しかし、日時が過ぎるにつれ学生時代ぶりの撮影と、多くの人数が関わる撮影と制作するアイテム量のプレッシャーに急に不安を抱えるようになり、友人たちに助けを求めた。アドバイスの手紙をくれた子、webの製作を手伝ってくれている子に、ウエディングドレスの作り方やミシンの購入までアドバイスをくれた子に、何日も家に来て様々なアイテムの制作や手伝いをしてくれた友人たち。花嫁の小物制作にスタイリング、ウエディングケーキのアイデアもくれた子など沢山の友人たちが忙しい仕事の間を縫って手伝ってくれることが、精神的にも支えになった。専門的なアドバイスを貰いながら、作業をしていう途中の会話の中で昔話に華を咲かせ、彼らの知らない一面を知ったりする作業がとても楽しかった。働き始めるとそれぞれの生活になり膝を突き合わせて作業をすることもなかなか無い。その知らない時間を埋めるような作業も嬉しい時間だった。
撮影当時もスタッフ、エキストラを含め18人の友人たちが協力してくれた。

慣れない作業に広い現場、当日の限られた時間の中でその場でカメラワークを決め、動画撮影とスチールまでこなす。初めてだらけの中で、タイトなスケジュールの中どうしたらいいのかと、右往左往している私にアドバイスをくれたり、怒ってくれる友人たちがとても有難かった。慌てていると言われなきゃ分からないことや、ハッと気づかされることも多かった。状況を読み、何を優先にしたら良いのか、目測が甘かったことを痛感させられた。

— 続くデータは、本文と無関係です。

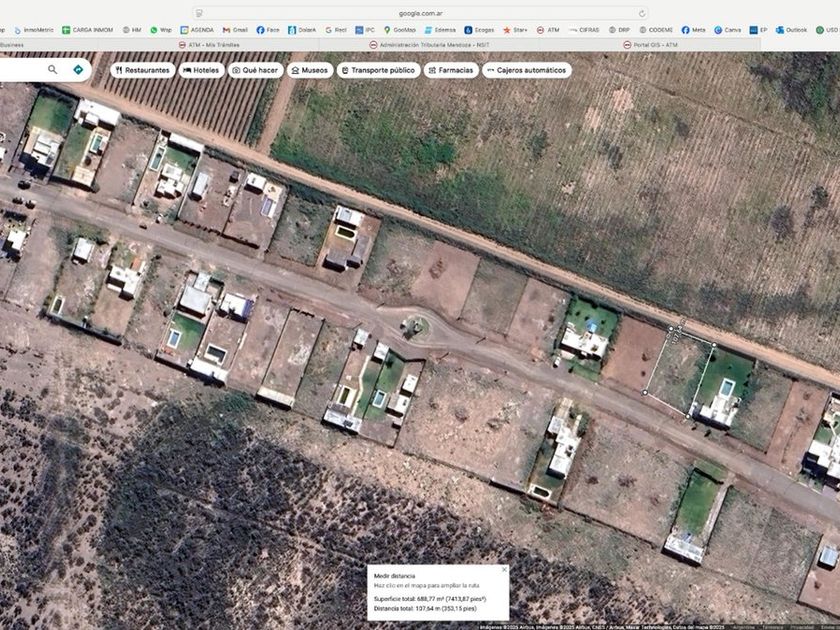Image resolution: width=840 pixels, height=630 pixels.
Task: Filter map by Farmacias
Action: [451, 70]
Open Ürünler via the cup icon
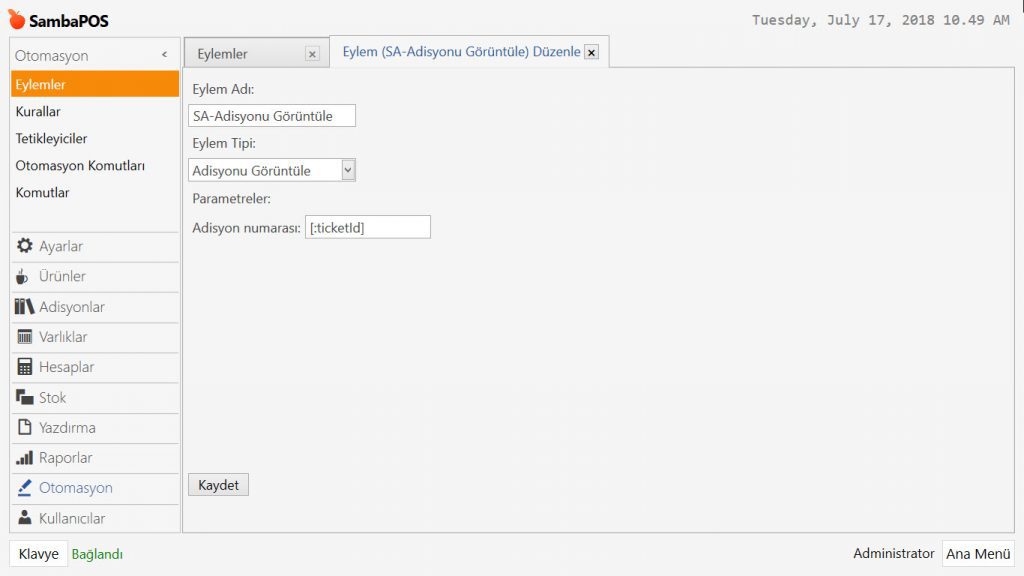 (x=23, y=277)
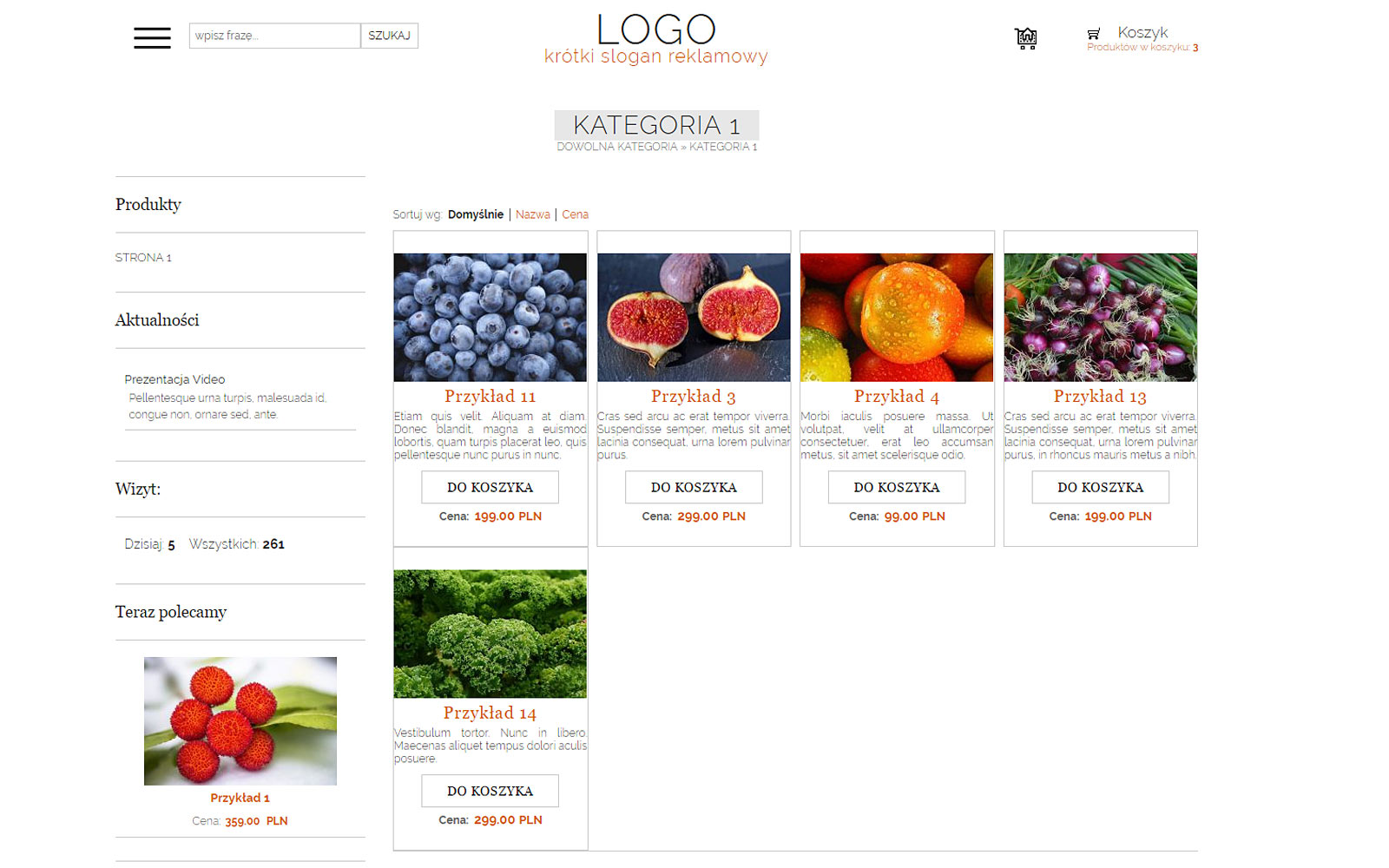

寒い中エキストラの友人たちも待たせっぱなし、そんな状況を心配して皆力を貸してくれて大変有難かったことを覚えている。そんな私が慌てている状況の中、ガラスの義足とドレスをつけたちょーこさんがチャペルに入った瞬間に歓声が上がったことがとても印象に残っている。それは女性からの羨望の声だったことがとても嬉しかった。思い描いていた花嫁の姿で現場の雰囲気が変わったことで今まで協力してくれた皆さんの時間が報われたようにも感じた。またプロフェッショナルな友人たちの仕事ぶりを改めて尊敬し、撮影はとても楽しかったが、私自身は心に余裕がなくあっという間に終わってしまった。というのが一番の印象であった。まだまだ沢山学ばなければと多いに反省したが、同時にまた様々な人とやってみたいという目標も見つけた。

撮影だけでなく、その他にも突然のアンケートにも快く答えてくれた友人や応援をしてくれた友人たちも沢山いた。日常の生活も彼らの支えもあって今があることをこの半年で痛感し、感謝の気持ちでいっぱいになった。
彼らから受け取った言葉や感謝の気持ちを、今度は義足を使う女の子たちに本当に届くために活かしていこうと考えるようになっていった。